2) SDK producer uploads 250MB file to MinIO and produces pointer.
3) Classic Kafka consumer reads pointer record unchanged.
4) SDK consumer resolves pointer and streams the full payload; verify SHA256.
5) Failure cases:
- upload succeeds but pointer produce fails (ensure object left for lifecycle cleanup)
- pointer produce succeeds but object missing (consumer error surfaced)
6) Validate broker metrics counters increment for pointer records and validation errors.
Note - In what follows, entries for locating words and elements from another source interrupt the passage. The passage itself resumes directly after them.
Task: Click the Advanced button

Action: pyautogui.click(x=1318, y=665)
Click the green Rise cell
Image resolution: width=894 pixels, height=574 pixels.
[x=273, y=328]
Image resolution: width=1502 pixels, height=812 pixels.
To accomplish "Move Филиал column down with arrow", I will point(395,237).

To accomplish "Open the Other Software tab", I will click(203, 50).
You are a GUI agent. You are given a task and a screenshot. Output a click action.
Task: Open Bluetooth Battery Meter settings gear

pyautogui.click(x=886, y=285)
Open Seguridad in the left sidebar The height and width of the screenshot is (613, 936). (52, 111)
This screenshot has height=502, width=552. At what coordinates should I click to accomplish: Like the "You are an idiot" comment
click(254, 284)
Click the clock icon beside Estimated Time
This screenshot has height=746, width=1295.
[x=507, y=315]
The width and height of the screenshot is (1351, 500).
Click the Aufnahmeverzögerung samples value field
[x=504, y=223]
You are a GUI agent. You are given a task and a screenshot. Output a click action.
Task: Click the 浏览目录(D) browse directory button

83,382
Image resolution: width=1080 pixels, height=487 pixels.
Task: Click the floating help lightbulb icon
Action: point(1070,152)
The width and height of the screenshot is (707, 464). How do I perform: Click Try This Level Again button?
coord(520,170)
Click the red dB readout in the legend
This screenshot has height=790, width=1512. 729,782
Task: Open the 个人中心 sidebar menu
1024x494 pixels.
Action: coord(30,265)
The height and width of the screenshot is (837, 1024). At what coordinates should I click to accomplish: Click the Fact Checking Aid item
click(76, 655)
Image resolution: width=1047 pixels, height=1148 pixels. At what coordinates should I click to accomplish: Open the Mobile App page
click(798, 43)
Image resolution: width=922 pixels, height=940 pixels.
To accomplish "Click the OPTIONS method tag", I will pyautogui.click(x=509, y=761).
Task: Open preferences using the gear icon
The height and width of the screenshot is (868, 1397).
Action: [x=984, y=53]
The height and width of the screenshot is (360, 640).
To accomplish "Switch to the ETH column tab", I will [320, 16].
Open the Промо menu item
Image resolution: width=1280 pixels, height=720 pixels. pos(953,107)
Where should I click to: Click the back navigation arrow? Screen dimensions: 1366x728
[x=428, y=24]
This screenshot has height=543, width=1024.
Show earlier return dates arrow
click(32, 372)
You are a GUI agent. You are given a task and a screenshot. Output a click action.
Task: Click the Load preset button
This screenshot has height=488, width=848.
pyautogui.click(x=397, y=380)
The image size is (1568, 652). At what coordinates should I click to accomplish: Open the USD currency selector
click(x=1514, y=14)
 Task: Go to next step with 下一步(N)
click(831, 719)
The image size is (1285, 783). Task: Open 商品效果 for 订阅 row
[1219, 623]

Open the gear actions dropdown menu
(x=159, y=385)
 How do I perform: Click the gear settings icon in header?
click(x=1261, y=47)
### Performance / Load Tests
- High concurrency uploads and pointer produces (throughput + latency).
- Broker memory profile under large LFS traffic (should remain stable).

## Open Questions

- Should pointer records be JSON or a compact binary schema?
- Should broker require object HEAD validation by default?
- Do we want per-topic max object size or global limit?
- Should producer SDK allow fallback to non-LFS produce for midsize payloads?

## Next Steps (post-review)

1) Finalize schema and API endpoints for upload flow.
2) Add topic config plumbing + validation hooks in broker.
3) Implement LFS SDK (producer + consumer) with S3 integration.
4) Add metrics, tests, and sample guides in docs.